- [TASK INSTRUCTIONS]
Scan the entries for the word "options". Every line that has it should be copied.

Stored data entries
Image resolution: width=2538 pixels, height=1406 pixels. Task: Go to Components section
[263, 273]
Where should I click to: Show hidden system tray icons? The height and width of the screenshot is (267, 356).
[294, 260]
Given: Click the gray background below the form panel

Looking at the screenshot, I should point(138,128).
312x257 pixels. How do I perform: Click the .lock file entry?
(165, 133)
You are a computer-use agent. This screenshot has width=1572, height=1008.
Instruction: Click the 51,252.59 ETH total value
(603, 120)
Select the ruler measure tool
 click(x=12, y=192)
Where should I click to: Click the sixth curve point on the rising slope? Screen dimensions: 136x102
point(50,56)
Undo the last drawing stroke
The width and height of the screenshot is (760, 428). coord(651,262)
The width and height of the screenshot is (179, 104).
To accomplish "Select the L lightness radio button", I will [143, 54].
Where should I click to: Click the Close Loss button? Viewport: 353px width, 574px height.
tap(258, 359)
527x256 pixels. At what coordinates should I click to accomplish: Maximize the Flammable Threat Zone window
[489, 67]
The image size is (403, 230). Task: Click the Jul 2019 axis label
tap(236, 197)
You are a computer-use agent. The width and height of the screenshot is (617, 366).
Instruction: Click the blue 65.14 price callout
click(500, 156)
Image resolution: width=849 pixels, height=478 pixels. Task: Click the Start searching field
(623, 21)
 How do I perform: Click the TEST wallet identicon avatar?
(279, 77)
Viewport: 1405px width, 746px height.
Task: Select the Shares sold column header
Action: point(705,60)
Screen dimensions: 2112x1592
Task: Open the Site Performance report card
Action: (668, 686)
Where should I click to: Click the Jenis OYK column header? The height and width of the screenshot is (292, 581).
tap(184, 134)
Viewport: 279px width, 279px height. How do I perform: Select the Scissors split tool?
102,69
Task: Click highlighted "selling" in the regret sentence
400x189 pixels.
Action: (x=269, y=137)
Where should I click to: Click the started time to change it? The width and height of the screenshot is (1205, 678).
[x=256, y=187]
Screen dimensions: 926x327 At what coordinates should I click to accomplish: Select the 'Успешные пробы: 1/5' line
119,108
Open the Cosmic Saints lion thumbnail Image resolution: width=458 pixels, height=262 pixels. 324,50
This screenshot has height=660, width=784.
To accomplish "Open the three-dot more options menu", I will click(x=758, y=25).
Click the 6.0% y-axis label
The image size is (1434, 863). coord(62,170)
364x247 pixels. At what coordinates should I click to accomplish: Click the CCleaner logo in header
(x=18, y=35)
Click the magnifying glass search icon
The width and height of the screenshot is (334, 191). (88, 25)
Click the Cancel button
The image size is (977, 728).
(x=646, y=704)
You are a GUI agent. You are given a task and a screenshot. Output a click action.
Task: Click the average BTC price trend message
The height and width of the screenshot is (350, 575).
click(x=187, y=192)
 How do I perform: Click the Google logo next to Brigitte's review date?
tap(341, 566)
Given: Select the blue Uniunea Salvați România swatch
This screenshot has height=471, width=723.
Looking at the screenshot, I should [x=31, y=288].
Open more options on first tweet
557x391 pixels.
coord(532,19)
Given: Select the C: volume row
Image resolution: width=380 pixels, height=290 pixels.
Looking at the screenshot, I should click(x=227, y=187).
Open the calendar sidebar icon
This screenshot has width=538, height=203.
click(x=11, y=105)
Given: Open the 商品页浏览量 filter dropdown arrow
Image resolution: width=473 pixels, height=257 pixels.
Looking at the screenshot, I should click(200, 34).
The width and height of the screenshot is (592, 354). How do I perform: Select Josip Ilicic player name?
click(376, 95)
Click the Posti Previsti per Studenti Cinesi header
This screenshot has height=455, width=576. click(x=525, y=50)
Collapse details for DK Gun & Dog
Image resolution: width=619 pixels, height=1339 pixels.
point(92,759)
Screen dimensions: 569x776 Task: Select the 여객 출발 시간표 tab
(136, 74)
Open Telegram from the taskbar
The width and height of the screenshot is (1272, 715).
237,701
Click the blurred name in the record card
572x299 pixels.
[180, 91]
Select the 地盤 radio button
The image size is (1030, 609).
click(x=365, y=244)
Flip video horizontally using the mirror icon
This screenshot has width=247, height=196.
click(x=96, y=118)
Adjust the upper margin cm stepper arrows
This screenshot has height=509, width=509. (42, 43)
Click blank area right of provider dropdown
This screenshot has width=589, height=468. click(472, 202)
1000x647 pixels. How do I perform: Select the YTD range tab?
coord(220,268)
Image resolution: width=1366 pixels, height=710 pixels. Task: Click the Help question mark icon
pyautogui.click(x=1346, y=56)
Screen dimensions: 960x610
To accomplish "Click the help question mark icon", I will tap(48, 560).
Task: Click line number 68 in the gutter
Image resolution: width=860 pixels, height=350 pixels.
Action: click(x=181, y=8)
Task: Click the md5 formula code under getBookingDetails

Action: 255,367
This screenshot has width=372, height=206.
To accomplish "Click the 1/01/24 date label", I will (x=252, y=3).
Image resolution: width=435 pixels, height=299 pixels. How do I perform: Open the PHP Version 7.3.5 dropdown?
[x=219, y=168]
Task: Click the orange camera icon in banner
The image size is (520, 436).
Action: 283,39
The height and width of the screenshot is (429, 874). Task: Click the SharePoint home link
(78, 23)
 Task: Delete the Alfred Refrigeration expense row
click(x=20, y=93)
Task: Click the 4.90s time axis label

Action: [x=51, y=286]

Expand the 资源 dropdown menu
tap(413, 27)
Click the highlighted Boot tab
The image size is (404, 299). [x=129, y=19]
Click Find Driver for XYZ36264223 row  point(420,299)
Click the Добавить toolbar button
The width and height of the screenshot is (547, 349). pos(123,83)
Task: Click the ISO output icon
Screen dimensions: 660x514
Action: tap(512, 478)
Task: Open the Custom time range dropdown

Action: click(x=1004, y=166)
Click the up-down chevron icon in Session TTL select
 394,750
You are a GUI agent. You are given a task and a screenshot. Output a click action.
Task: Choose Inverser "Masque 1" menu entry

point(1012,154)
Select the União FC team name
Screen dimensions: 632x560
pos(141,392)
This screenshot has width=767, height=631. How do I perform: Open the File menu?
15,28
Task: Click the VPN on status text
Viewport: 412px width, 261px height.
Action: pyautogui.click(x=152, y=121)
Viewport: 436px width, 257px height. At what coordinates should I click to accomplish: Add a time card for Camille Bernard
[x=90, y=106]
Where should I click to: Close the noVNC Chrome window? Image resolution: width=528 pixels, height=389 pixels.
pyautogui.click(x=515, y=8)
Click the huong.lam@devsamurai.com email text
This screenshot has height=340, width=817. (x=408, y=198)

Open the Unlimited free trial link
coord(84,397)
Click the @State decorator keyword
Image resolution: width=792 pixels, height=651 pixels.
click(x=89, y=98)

- [YOUR RESPONSE]
To accomplish "Open the three-dot more options menu", I will click(x=758, y=25).
Open more options on first tweet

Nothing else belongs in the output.